Python’s Unparser

The source for python includes an unparser, which can render ASTs to source.

Rendering

The code provides an Unparser class, which contains a method for each type of node. The methods render their own node’s code, and call sub-nodes’s methods sending in the respective nodes.

Running the unpraser on itself

Ideally the unparser should produce itself as output, given itself as input. Let’s see how it does.

Running

Run the unparser, with the commands:

$ python2.7 unparse.py unparse.py > unparse.out.py
$ diff unparse.py unparse.out.py

Some differences are apparent

  1. Comments are stripped

    This is expected. To my mind the problem here is that unparse.py includes any comments (but that may be a less common opinion).

  2. Docstrings are changed from double-quotes to single quotes.

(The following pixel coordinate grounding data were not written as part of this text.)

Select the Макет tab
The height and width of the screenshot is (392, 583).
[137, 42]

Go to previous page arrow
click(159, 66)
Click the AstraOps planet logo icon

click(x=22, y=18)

    Some docstrings in unparse.py use single double-quotes, others use the (PEP 8 recommendation of) triple double-quotes. In the output both have been reduced to single-quotes

    This feature is also apparent in other strings.

  3. Blank lines are not maintained

  4. Extraneous parentheses are introduced

    Some of these seem improvident, such as those introduced around conditions of (some) if statements. Others seem harmless, or even helpful, such as introducing parentheses around a literal tuple. Introducing parentheses around expressions after a print statement is dubious, given that I used python 2, not 3.

  5. Extra indentation is introduced at control structures

    In particular this is noticeable at if/else statements, where the original uses compound statements for both if and else, but the unparsed version splits them over two lines. Once again the unparsed version seems more correct.

  6. Re-formatting of a multi-line dictionary to a single line

  7. Re-formatting expressions to introduce spaces around operators

Most of the above issues seem to be matters of opinion and should be deferred to PEP 8. The unparser’s output does seem closer to PEP8 than is its code.

Pepping

To check that the output can be run through the pep8 tool. I’ve already noticed that blank lines and spaces around some operators aren’t handled optimally, so I’ll ask pep8 to ignore errors 302 and 203:

$ pep8 --ignore=E302,E203 unparse.out.py
unparse.out.py:22:80: E501 line too long (150 > 79 characters)
unparse.out.py:25:80: E501 line too long (95 > 79 characters)
unparse.out.py:255:80: E501 line too long (86 > 79 characters)
unparse.out.py:383:80: E501 line too long (82 > 79 characters)
unparse.out.py:408:80: E501 line too long (180 > 79 characters)
unparse.out.py:416:80: E501 line too long (150 > 79 characters)
unparse.out.py:573:23: W292 no newline at end of file

This shows up two more problems

  1. Some lines are too long
  2. The final line is not correctly terminated

Conclusion

This is not a test of the unparser, just an indication of where some of its strengths/weaknesses may lie. It did not show up any fatal flaws, but does suggest the unparser needs some (small) work to get it’s own code to meet PEP 8 standards.

This quick run through also shows up the fact that “what code should look like” is a very opinionated subject. Python is lucky to have PEP 8 as a standard to refer to, but even that allows for variations (only “new code” need use spaces, for example). Which shows up one further bug in the unparser: all its formatting choices are hard-coded, whereas we may need greater flexibility in such choices.